[Recorded data]
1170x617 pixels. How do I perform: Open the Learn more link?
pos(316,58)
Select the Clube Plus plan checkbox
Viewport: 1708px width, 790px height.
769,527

Task item: All of the lines above should be returned exactly as written.

Answer:
1170x617 pixels. How do I perform: Open the Learn more link?
pos(316,58)
Select the Clube Plus plan checkbox
Viewport: 1708px width, 790px height.
769,527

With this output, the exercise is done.